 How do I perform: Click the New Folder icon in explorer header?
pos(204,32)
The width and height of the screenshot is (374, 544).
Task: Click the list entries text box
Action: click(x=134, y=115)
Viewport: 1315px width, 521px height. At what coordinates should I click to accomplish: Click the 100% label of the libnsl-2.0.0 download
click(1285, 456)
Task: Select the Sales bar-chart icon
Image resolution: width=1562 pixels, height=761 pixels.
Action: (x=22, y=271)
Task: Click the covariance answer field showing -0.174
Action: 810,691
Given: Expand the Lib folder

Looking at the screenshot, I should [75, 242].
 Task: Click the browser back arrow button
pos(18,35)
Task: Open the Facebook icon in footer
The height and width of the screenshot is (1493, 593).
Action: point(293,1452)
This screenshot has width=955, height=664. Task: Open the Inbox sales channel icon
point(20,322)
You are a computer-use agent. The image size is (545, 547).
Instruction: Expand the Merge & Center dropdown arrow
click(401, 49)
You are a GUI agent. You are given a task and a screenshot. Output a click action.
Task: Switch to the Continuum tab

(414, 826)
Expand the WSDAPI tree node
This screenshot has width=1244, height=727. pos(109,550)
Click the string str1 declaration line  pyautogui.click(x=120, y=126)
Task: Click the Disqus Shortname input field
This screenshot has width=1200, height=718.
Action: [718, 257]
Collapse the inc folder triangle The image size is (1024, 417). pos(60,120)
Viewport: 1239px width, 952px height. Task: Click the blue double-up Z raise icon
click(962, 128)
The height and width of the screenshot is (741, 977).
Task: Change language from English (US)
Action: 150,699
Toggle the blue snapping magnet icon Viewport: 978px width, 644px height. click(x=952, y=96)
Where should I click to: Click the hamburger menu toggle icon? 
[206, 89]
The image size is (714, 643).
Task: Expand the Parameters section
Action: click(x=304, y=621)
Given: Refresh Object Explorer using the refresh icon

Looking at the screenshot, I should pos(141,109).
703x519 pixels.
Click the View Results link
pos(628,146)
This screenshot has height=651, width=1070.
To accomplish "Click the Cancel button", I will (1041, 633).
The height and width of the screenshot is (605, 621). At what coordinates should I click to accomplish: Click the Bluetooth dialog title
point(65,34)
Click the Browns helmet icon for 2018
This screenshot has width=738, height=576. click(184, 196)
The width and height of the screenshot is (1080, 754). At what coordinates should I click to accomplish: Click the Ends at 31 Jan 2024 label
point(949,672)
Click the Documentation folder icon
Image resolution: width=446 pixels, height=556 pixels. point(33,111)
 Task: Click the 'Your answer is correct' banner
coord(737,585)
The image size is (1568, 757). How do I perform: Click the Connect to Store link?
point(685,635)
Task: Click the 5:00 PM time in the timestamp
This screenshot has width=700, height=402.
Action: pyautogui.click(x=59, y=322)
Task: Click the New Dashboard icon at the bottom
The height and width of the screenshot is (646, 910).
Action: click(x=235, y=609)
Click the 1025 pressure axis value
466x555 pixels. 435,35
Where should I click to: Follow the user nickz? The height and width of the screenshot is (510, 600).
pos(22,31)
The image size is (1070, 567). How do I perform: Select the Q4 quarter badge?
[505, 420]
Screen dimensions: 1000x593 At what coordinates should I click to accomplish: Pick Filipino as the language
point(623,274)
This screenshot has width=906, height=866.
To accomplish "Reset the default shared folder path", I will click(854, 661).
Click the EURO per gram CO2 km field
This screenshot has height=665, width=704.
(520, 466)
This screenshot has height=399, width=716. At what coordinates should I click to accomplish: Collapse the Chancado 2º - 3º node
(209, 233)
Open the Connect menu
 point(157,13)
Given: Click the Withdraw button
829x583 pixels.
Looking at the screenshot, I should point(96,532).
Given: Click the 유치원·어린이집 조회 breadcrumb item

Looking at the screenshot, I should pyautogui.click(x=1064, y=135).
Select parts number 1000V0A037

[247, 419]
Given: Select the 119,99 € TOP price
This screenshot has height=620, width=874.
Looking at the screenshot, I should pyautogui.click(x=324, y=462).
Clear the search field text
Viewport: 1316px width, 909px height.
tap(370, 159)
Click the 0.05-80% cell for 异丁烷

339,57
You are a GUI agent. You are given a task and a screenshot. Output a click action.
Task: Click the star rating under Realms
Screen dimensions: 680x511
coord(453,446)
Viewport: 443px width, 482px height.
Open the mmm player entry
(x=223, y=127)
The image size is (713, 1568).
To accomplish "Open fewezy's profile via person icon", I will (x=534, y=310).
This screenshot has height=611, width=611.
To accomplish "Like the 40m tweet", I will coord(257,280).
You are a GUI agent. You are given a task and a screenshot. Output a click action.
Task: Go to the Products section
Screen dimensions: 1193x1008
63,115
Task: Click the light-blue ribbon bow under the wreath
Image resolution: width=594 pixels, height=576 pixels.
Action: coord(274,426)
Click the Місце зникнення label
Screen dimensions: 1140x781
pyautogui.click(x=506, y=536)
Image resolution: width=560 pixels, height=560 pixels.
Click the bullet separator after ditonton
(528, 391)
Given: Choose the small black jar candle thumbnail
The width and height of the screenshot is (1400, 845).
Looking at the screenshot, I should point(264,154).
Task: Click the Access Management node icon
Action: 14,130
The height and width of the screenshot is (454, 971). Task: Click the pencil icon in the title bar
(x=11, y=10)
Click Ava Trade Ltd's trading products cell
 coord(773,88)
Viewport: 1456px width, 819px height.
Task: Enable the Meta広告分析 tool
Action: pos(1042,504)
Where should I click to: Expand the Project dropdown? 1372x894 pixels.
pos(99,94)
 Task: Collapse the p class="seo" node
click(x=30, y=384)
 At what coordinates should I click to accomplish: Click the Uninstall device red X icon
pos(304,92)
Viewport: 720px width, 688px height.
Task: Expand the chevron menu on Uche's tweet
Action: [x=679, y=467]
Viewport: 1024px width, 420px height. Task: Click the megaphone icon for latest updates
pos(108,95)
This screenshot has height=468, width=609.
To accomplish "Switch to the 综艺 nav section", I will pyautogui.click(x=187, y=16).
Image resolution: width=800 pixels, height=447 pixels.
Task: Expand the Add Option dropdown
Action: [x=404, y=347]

•••••

## EXERCISE BRIEF
After reading the lines above, reproduce them all exactly.

## SOLUTION TO THIS EXERCISE
 How do I perform: Click the New Folder icon in explorer header?
pos(204,32)
The width and height of the screenshot is (374, 544).
Task: Click the list entries text box
Action: click(x=134, y=115)
Viewport: 1315px width, 521px height. At what coordinates should I click to accomplish: Click the 100% label of the libnsl-2.0.0 download
click(1285, 456)
Task: Select the Sales bar-chart icon
Image resolution: width=1562 pixels, height=761 pixels.
Action: (x=22, y=271)
Task: Click the covariance answer field showing -0.174
Action: 810,691
Given: Expand the Lib folder

Looking at the screenshot, I should [75, 242].
 Task: Click the browser back arrow button
pos(18,35)
Task: Open the Facebook icon in footer
The height and width of the screenshot is (1493, 593).
Action: point(293,1452)
This screenshot has width=955, height=664. Task: Open the Inbox sales channel icon
point(20,322)
You are a computer-use agent. The image size is (545, 547).
Instruction: Expand the Merge & Center dropdown arrow
click(401, 49)
You are a GUI agent. You are given a task and a screenshot. Output a click action.
Task: Switch to the Continuum tab

(414, 826)
Expand the WSDAPI tree node
This screenshot has width=1244, height=727. pos(109,550)
Click the string str1 declaration line  pyautogui.click(x=120, y=126)
Task: Click the Disqus Shortname input field
This screenshot has width=1200, height=718.
Action: [718, 257]
Collapse the inc folder triangle The image size is (1024, 417). pos(60,120)
Viewport: 1239px width, 952px height. Task: Click the blue double-up Z raise icon
click(962, 128)
The height and width of the screenshot is (741, 977).
Task: Change language from English (US)
Action: 150,699
Toggle the blue snapping magnet icon Viewport: 978px width, 644px height. click(x=952, y=96)
Where should I click to: Click the hamburger menu toggle icon? 
[206, 89]
The image size is (714, 643).
Task: Expand the Parameters section
Action: click(x=304, y=621)
Given: Refresh Object Explorer using the refresh icon

Looking at the screenshot, I should pos(141,109).
703x519 pixels.
Click the View Results link
pos(628,146)
This screenshot has height=651, width=1070.
To accomplish "Click the Cancel button", I will (1041, 633).
The height and width of the screenshot is (605, 621). At what coordinates should I click to accomplish: Click the Bluetooth dialog title
point(65,34)
Click the Browns helmet icon for 2018
This screenshot has width=738, height=576. click(184, 196)
The width and height of the screenshot is (1080, 754). At what coordinates should I click to accomplish: Click the Ends at 31 Jan 2024 label
point(949,672)
Click the Documentation folder icon
Image resolution: width=446 pixels, height=556 pixels. point(33,111)
 Task: Click the 'Your answer is correct' banner
coord(737,585)
The image size is (1568, 757). How do I perform: Click the Connect to Store link?
point(685,635)
Task: Click the 5:00 PM time in the timestamp
This screenshot has width=700, height=402.
Action: pyautogui.click(x=59, y=322)
Task: Click the New Dashboard icon at the bottom
The height and width of the screenshot is (646, 910).
Action: click(x=235, y=609)
Click the 1025 pressure axis value
466x555 pixels. 435,35
Where should I click to: Follow the user nickz? The height and width of the screenshot is (510, 600).
pos(22,31)
The image size is (1070, 567). How do I perform: Select the Q4 quarter badge?
[505, 420]
Screen dimensions: 1000x593 At what coordinates should I click to accomplish: Pick Filipino as the language
point(623,274)
This screenshot has width=906, height=866.
To accomplish "Reset the default shared folder path", I will click(854, 661).
Click the EURO per gram CO2 km field
This screenshot has height=665, width=704.
(520, 466)
This screenshot has height=399, width=716. At what coordinates should I click to accomplish: Collapse the Chancado 2º - 3º node
(209, 233)
Open the Connect menu
 point(157,13)
Given: Click the Withdraw button
829x583 pixels.
Looking at the screenshot, I should point(96,532).
Given: Click the 유치원·어린이집 조회 breadcrumb item

Looking at the screenshot, I should pyautogui.click(x=1064, y=135).
Select parts number 1000V0A037

[247, 419]
Given: Select the 119,99 € TOP price
This screenshot has height=620, width=874.
Looking at the screenshot, I should pyautogui.click(x=324, y=462).
Clear the search field text
Viewport: 1316px width, 909px height.
tap(370, 159)
Click the 0.05-80% cell for 异丁烷

339,57
You are a GUI agent. You are given a task and a screenshot. Output a click action.
Task: Click the star rating under Realms
Screen dimensions: 680x511
coord(453,446)
Viewport: 443px width, 482px height.
Open the mmm player entry
(x=223, y=127)
The image size is (713, 1568).
To accomplish "Open fewezy's profile via person icon", I will (x=534, y=310).
This screenshot has height=611, width=611.
To accomplish "Like the 40m tweet", I will coord(257,280).
You are a GUI agent. You are given a task and a screenshot. Output a click action.
Task: Go to the Products section
Screen dimensions: 1193x1008
63,115
Task: Click the light-blue ribbon bow under the wreath
Image resolution: width=594 pixels, height=576 pixels.
Action: coord(274,426)
Click the Місце зникнення label
Screen dimensions: 1140x781
pyautogui.click(x=506, y=536)
Image resolution: width=560 pixels, height=560 pixels.
Click the bullet separator after ditonton
(528, 391)
Given: Choose the small black jar candle thumbnail
The width and height of the screenshot is (1400, 845).
Looking at the screenshot, I should point(264,154).
Task: Click the Access Management node icon
Action: 14,130
The height and width of the screenshot is (454, 971). Task: Click the pencil icon in the title bar
(x=11, y=10)
Click Ava Trade Ltd's trading products cell
 coord(773,88)
Viewport: 1456px width, 819px height.
Task: Enable the Meta広告分析 tool
Action: pos(1042,504)
Where should I click to: Expand the Project dropdown? 1372x894 pixels.
pos(99,94)
 Task: Collapse the p class="seo" node
click(x=30, y=384)
 At what coordinates should I click to accomplish: Click the Uninstall device red X icon
pos(304,92)
Viewport: 720px width, 688px height.
Task: Expand the chevron menu on Uche's tweet
Action: [x=679, y=467]
Viewport: 1024px width, 420px height. Task: Click the megaphone icon for latest updates
pos(108,95)
This screenshot has height=468, width=609.
To accomplish "Switch to the 综艺 nav section", I will pyautogui.click(x=187, y=16).
Image resolution: width=800 pixels, height=447 pixels.
Task: Expand the Add Option dropdown
Action: [x=404, y=347]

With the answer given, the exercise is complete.